Commercial Lender Left Without Collateral After Borrower Defaults

Victoria Negron

Written by
— Updated on April 9, 2018

Commercial/Industrial Asset-Based Loans Expert

This industrial loan case involves a lawsuit against an attorney who represented a lender. The lender was making a loan to be secured by several properties. After the loan was made, the borrower defaulted and it was learned that the borrower did not own the properties. The lender’s attorney used a form suitable for a blanket loan but did not properly adapt this form to a loan to be secured by specific properties. As a result, the loan documents did not contain any representation that the borrower owned the property at the time of the loan. The lender argues that if this effort had been made, the attorney would have discovered that the borrower did not own the properties before closing, and the loan would not have been made. An attorney with substantial experience in closing commercial/industrial asset-based loans was asked to testify to industry norms when making loans that are secured by equipment

Question(s) For Expert Witness

  • 1. Do you routinely close commercial/industrial asset-based loans?
  • 2. What is the advising attorney's duty to ensure that loan collateral is actually owned by the borrower?
  • 3. What additional steps could the attorney have taken in order to protect their client's interests?

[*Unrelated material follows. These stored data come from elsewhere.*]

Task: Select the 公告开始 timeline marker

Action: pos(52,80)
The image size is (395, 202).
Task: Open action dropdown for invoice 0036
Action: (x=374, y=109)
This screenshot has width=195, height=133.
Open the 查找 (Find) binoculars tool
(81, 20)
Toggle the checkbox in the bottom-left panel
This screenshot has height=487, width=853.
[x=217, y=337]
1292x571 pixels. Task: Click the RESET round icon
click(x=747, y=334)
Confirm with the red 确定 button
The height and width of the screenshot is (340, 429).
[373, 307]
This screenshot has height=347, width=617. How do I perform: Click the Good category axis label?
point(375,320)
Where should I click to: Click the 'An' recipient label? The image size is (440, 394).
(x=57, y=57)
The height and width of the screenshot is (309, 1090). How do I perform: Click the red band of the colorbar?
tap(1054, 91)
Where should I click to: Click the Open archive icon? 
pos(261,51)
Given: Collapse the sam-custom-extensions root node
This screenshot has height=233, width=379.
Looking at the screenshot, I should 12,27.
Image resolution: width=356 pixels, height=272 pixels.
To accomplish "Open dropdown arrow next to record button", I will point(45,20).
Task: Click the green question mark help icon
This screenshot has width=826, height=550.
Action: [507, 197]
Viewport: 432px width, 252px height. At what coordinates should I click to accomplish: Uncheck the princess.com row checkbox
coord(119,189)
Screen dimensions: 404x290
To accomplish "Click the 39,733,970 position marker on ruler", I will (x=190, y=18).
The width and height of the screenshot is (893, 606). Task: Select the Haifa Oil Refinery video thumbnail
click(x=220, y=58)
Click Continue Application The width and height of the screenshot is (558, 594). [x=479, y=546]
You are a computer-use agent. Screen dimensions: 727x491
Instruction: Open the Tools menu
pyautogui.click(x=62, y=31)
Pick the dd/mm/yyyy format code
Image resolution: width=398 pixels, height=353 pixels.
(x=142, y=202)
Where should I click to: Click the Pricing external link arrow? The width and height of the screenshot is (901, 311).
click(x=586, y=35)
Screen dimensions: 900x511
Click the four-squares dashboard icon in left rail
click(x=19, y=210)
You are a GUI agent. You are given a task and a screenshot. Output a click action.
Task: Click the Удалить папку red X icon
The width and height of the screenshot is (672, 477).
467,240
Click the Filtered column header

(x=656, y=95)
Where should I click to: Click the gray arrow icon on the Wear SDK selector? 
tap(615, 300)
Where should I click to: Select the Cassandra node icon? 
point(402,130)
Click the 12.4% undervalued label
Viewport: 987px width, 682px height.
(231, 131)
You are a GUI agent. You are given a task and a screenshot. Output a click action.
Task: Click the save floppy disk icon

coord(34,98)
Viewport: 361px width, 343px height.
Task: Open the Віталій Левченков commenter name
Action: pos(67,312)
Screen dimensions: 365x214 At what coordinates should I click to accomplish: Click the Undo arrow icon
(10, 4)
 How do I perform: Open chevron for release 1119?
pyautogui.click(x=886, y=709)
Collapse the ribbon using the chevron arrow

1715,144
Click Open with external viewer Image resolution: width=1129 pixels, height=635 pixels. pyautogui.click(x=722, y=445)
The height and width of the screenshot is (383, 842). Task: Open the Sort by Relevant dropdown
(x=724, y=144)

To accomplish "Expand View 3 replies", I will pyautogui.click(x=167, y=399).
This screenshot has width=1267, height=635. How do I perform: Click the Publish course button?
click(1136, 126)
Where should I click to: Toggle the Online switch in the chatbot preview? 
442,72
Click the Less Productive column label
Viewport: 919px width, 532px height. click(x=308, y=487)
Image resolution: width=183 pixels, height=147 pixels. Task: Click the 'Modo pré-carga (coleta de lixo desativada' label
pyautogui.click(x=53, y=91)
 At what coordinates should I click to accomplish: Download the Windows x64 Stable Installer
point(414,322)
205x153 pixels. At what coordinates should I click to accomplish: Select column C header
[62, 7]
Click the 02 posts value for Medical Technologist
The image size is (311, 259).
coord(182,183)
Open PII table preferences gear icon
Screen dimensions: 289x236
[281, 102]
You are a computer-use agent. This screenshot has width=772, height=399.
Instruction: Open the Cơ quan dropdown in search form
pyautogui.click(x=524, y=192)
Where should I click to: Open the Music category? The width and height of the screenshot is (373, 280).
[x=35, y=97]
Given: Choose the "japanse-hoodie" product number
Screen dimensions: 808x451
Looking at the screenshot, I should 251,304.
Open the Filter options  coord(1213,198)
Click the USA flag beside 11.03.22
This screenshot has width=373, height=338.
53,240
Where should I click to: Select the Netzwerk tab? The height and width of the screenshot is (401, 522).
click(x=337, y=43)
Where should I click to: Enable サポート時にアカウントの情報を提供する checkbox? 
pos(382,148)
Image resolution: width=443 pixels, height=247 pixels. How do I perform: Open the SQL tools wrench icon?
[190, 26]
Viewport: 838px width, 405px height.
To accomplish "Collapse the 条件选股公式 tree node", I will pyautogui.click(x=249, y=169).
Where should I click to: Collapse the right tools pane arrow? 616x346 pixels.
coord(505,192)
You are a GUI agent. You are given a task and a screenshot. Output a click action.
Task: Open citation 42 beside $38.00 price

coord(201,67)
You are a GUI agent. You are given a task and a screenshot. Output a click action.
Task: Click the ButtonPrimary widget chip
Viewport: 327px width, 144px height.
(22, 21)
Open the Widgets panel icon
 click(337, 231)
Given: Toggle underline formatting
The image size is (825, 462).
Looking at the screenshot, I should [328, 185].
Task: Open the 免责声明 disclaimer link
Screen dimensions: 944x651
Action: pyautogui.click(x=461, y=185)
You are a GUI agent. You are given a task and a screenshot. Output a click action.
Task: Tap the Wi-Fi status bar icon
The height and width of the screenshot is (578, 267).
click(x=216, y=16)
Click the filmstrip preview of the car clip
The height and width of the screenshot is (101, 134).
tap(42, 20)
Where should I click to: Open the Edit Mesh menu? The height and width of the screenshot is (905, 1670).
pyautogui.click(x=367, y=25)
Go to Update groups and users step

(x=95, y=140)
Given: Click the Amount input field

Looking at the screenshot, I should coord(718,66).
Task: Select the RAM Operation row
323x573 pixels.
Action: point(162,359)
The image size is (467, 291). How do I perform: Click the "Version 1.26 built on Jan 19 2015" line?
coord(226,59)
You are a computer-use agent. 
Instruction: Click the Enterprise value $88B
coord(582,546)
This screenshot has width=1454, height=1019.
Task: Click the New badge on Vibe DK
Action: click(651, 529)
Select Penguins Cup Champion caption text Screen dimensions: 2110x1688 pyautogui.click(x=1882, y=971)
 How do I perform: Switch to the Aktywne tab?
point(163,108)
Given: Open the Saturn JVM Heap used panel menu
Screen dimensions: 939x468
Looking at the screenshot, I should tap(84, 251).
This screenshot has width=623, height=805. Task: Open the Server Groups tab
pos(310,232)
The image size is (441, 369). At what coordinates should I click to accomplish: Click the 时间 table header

Expert Witness Response E-062594

I am a financial institutions and funds lawyer focused on conventional and structured finance. I currently advise clients on deals and transactions involving financial assets and loans backed by those assets. I have 30+ years of experience in the U.S. mortgage markets, conventional finance, and structured finance. In my current practice, I also serve as an expert witness on finance cases. I was recently involved in a similar case that grew out of the financial crisis. A firm was purchasing a company whose value was pegged to its assets, which deteriorated. In that case, I assisted the lawyers being accused of malpractice. In this instance, I think the lender’s council would normally perform some kind of search/evaluation that would reveal ownership of the collateral.